I really believe this. I also think different communication/connection styles affect people’s confidence and tendency to work in the open in certain ways. If you get me in conversation, either 1:1 or in a small group, I’ll happily share everything I’m doing, learning and puzzling over. I’m also a big fan of long, thoughtful Slack responses to single recipients. Writing one-to-many (or into the silent void) is something I’m still far less comfortable with.

In this podcast, Social Chemistry author Marissa King describes three types of network/community person (explaining the difference between the two, “there’s something so powerful feeling that possibility that you’re part of something bigger than yourself… community is part of the magic that happens on networks, networks are just the parts” — which nicely captures why I always try to build community where possible, not ‘just’ networks).

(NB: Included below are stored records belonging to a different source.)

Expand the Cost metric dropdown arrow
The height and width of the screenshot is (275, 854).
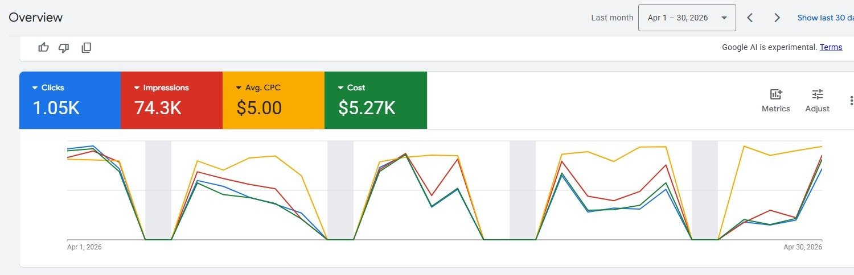(x=340, y=88)
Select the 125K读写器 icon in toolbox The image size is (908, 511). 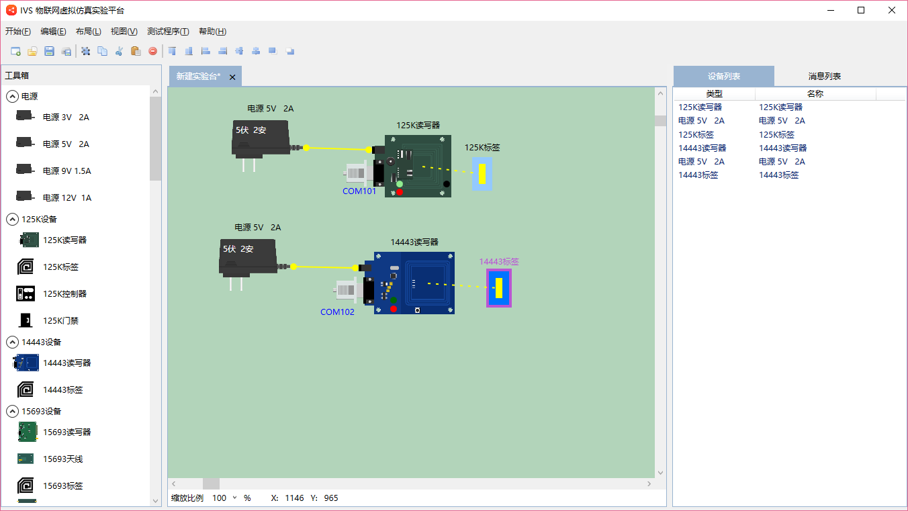(x=29, y=240)
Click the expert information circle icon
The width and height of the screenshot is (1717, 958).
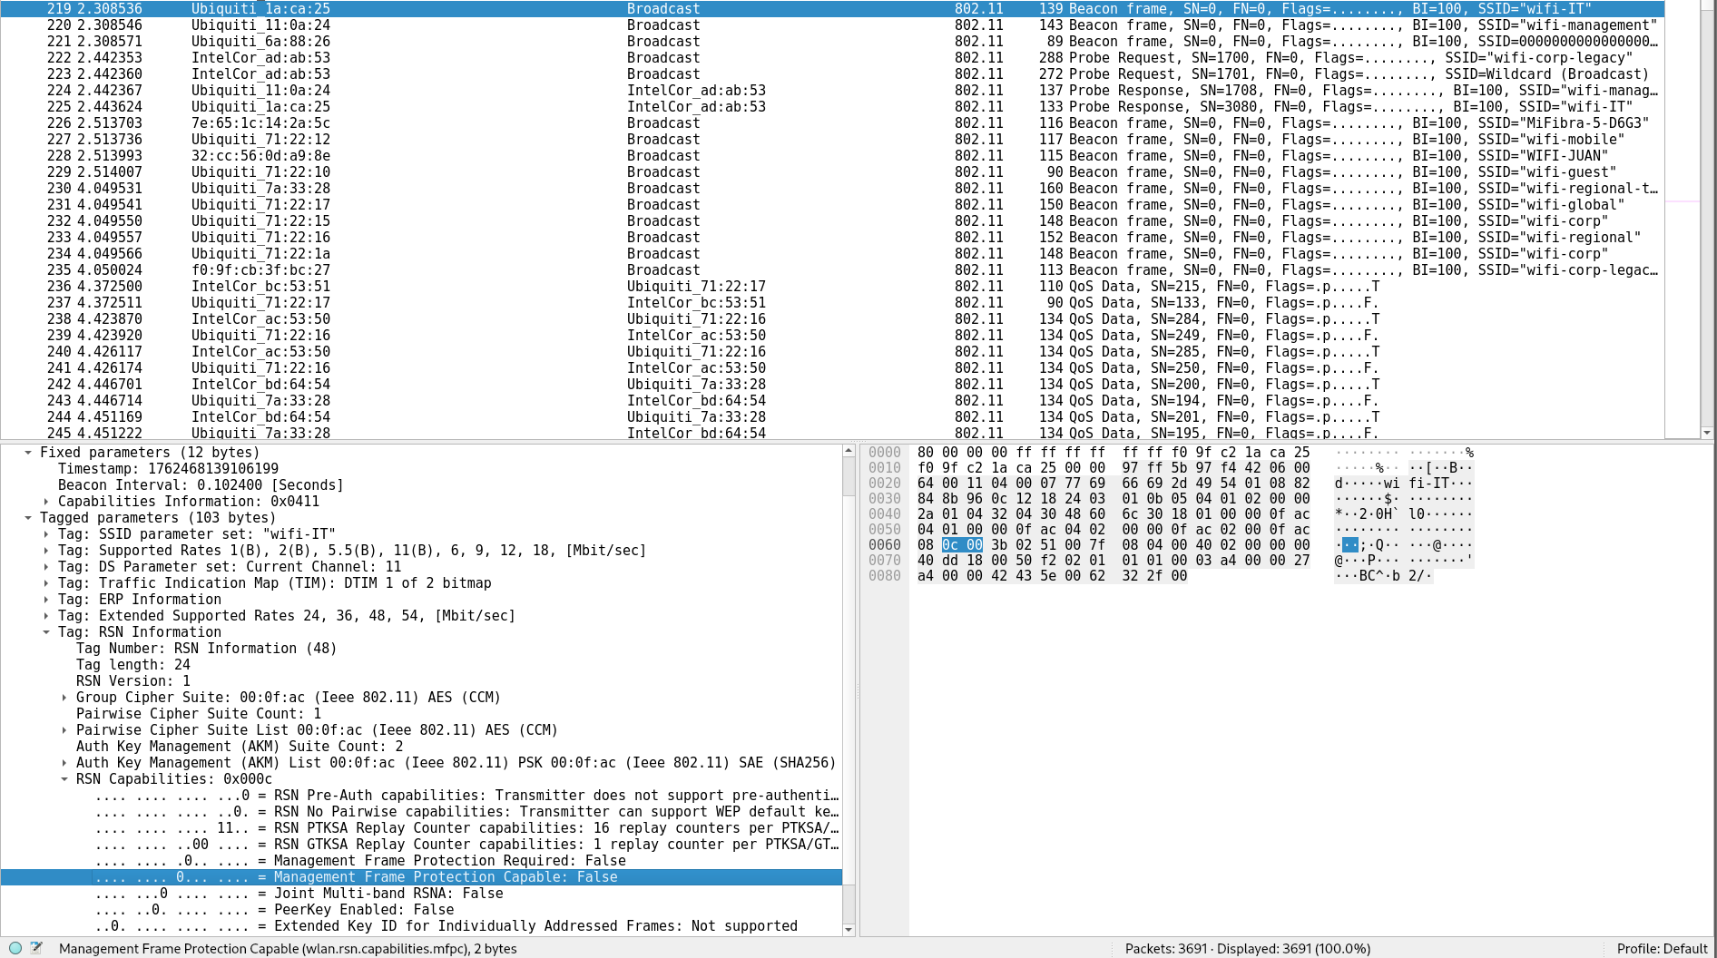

She describes conveners as creating networks where people tend to know each other, so there are lots of interconnected relationships like a web, while brokers are one node in the middle with groups that are tied to the middle node but not necessarily to each other, and expansionists are the one-to-many broadcast type. I’m most comfortable as a convenor, which is good because that’s also the model Catalyst aspires to. People can be combinations of two, with one of the most common being expansionist and convenor. So perhaps I can learn to be a better broadcaster with time and practice.

In the weeks where opening a blank Medium page feels just too daunting, I’ve tried to do a couple of tweetnotes threads, and am pretty active on Twitter generally these days (follow me at @eg_hale for updates).

I’ve also tried to keep the Coda of Catalyst working group experiments regularly updated as those progress, adding links so people can follow the breadcrumbs to the various shared workspaces if they’re interested. I know that’s not the most accessible format; while it shows what’s going on, it misses the important and useful stuff like how it’s going and what’s being learned, unless you dive into the meeting notes. But some have documented their progress, like this blog from Doug at We Are Open and summary of key takeaways from the Network Engagement working group (more thoughts to come soon from me on that!)

Overview of different Catalyst working groups, and who’s in them: https://coda.io/@ellie-hale/catalyst-working-groups

I actually tried dictating reflections into transcription app Otter.ai, at the suggestion of colleagues. At first it seemed a genius solution but unfortunately my spoken articulation just doesn’t work as a piece of writing — or an engaging/clear one, anyway. I had to spend just as long editing; no time saved sadly.

Capturing the complexity

Part of the challenge has been that there’s plenty happening, yet much of it is still in such a state of emergence that collapsing it into words has felt premature. Or at least, too difficult and time-consuming to prioritise. I certainly have a renewed admiration for the hundreds of nonprofits who’ve regularly published updates as part of their Catalyst-funded work.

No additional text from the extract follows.